5 Replies Latest reply: Dec 2, 2013 7:39 PM by petersimmons RSS

    Security Risk in Script Scan disabling


      Hi All,


      I am planning to disable McAfee Script Scan option in ePO for all the work stations. I have 42K desktop machines reporting to ePO which has ScriptScan enabled. I would like to conduct a Security Impact Analysis before disabling the ScriptScan. Can some one help me figure out the pros and cons of Script Scan and what are the risks associated with disabling it. ?




        • 1. Re: Security Risk in Script Scan disabling

          Moved from Consumer products to Business > ePO for better support.


          Message was edited by: Ex_Brit on 29/11/13 12:03:07 EST PM
          • 2. Re: Security Risk in Script Scan disabling

            To be honest it looks more a question about the endpoint than ePO, moving again to VirusScan Enterprise.

            Hope you don't mind !

            • 3. Re: Security Risk in Script Scan disabling

              Thanks, I wasn't absolutely certain it belonged there anyway.  ;-)


              Message was edited by: Ex_Brit on 29/11/13 12:03:52 EST PM
              • 4. Re: Security Risk in Script Scan disabling

                Risk is difficult to quantify.

                Some easy questions to help though -

                1. Have you been receiving any events from ScriptScan detections?  If yes, consider Risk as very high for your starting point.

                2. Have you a means to enforce/restrict Users to only use Internet Explorer as the browser?  If no, the value of ScriptScan to you has shrunk significantly; at which point you'd probably ask "Why use it?".


                ScriptScan acts as a proxy between an application (usually that's IE) that wants to run a script (VBScript or Javascript are supported), and the Windows Scripting Host that actually runs the script.

                Usually it's IE and MS Outlook that are the entry points, running these types of scripts.


                The protection ScriptScan adds is that these applications can run scripts WITHOUT THE SCRIPT TOUCHING DISK. Which means, the script can run without the On-Access Scanner "seeing" it, since OAS needs file activity for there to be a scan.

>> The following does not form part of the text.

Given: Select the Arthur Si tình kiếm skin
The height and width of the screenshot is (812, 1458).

So if you're in an environment where Users are prone to visiting sites or receiving emails in HTML format with scripts being rendered on the fly, you either need ScriptScan or some other solution that is scanning web content (at a gateway or inline between the gateway and your Users, for example) before it reaches your users.

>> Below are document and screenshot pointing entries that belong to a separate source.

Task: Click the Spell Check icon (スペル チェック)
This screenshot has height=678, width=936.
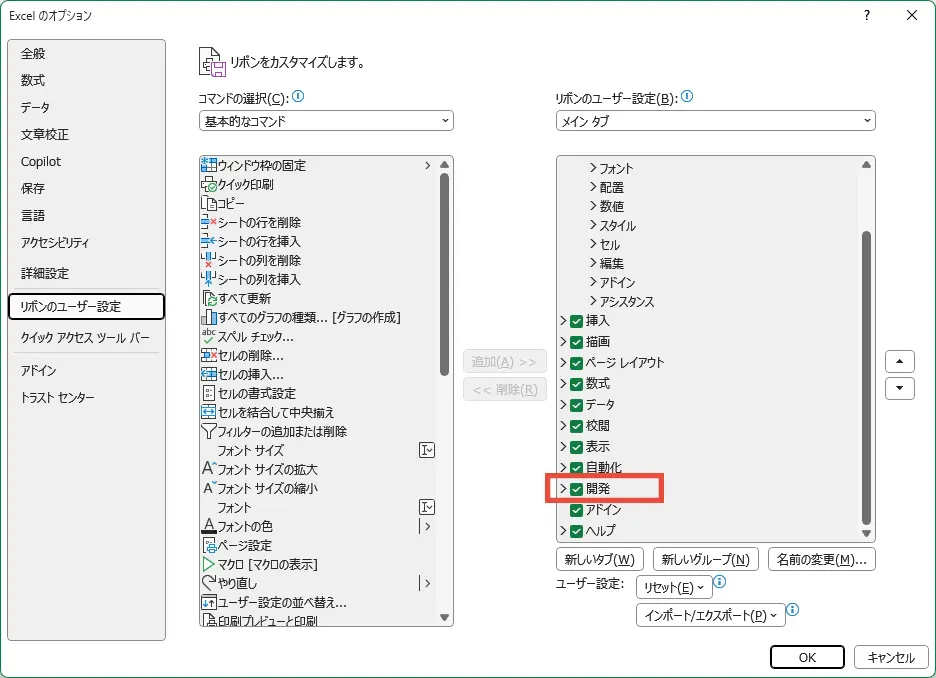Action: [x=209, y=337]
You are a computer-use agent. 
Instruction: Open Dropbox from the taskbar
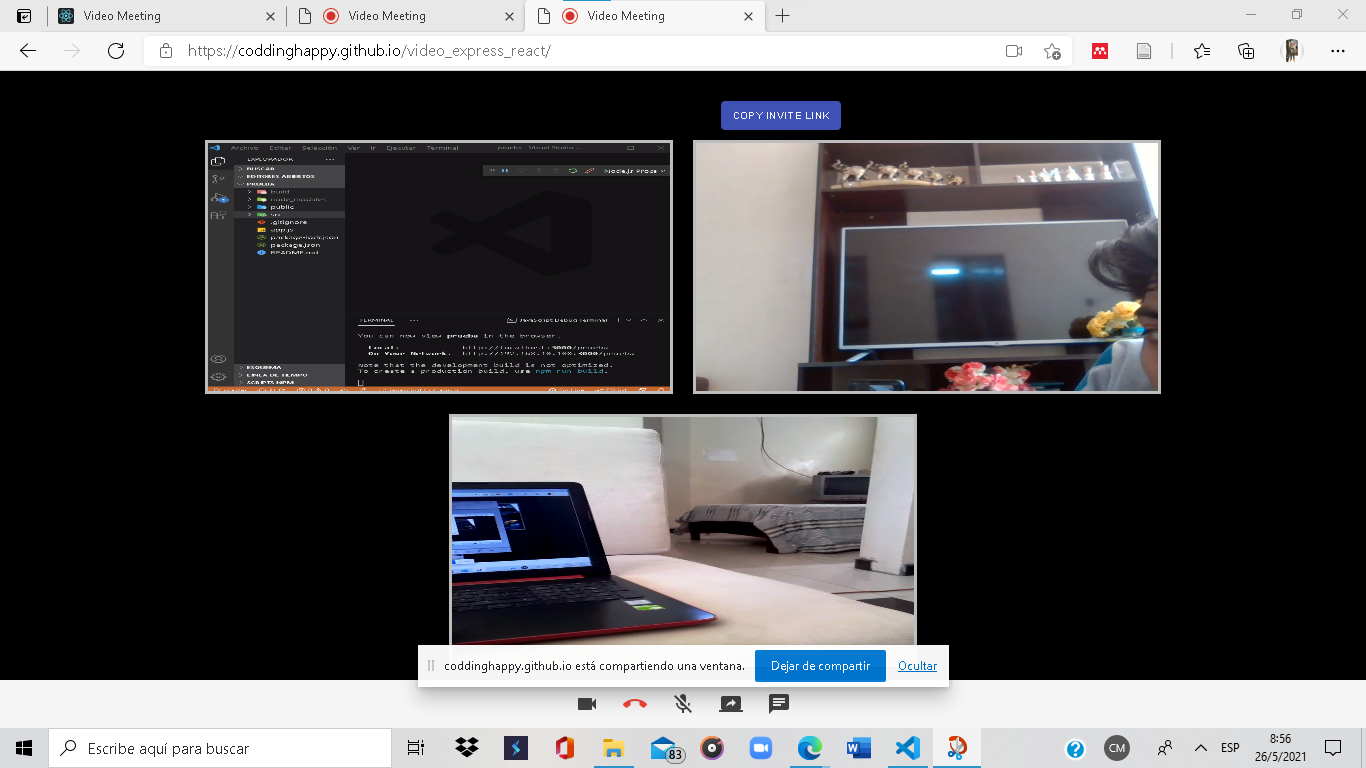[466, 747]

                But, back to Question 1, if you don't have any such events you probably have sensibly safe surfers on your network.

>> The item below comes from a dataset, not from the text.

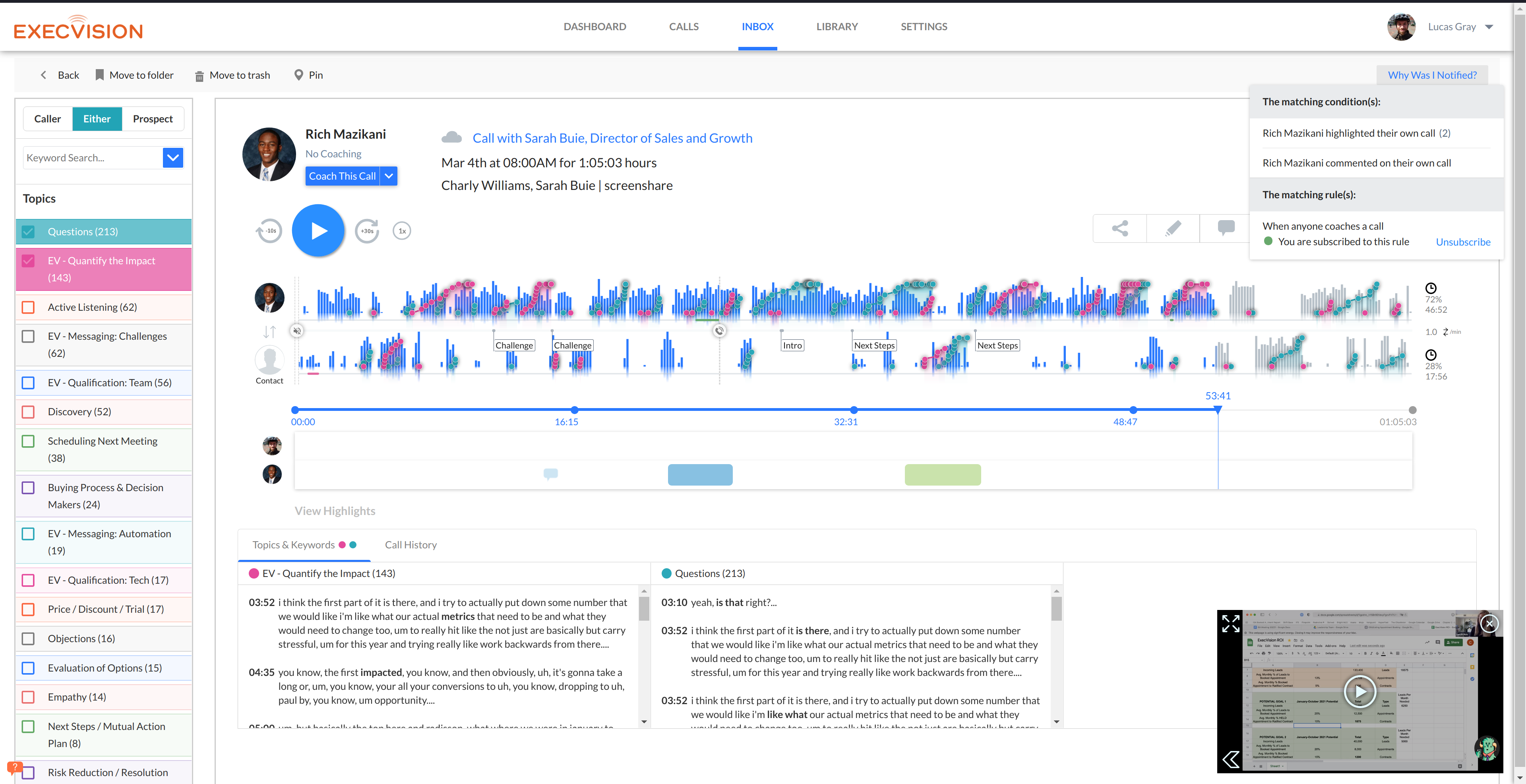Check the Discovery topic checkbox
Image resolution: width=1526 pixels, height=784 pixels.
pos(29,412)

                • 5. Re: Security Risk in Script Scan disabling

                  To expand a tad bit on William's explanation, you should NOT disable this feature unless you have a highly specific problem with this feature. If you haven't had enough issues that you have opened a support ticket and attempted to resolve it then you haven't tried enough.


                  In my experience this is a bad thing to turn off for workstations. It will catch things that cannot be caught any other way.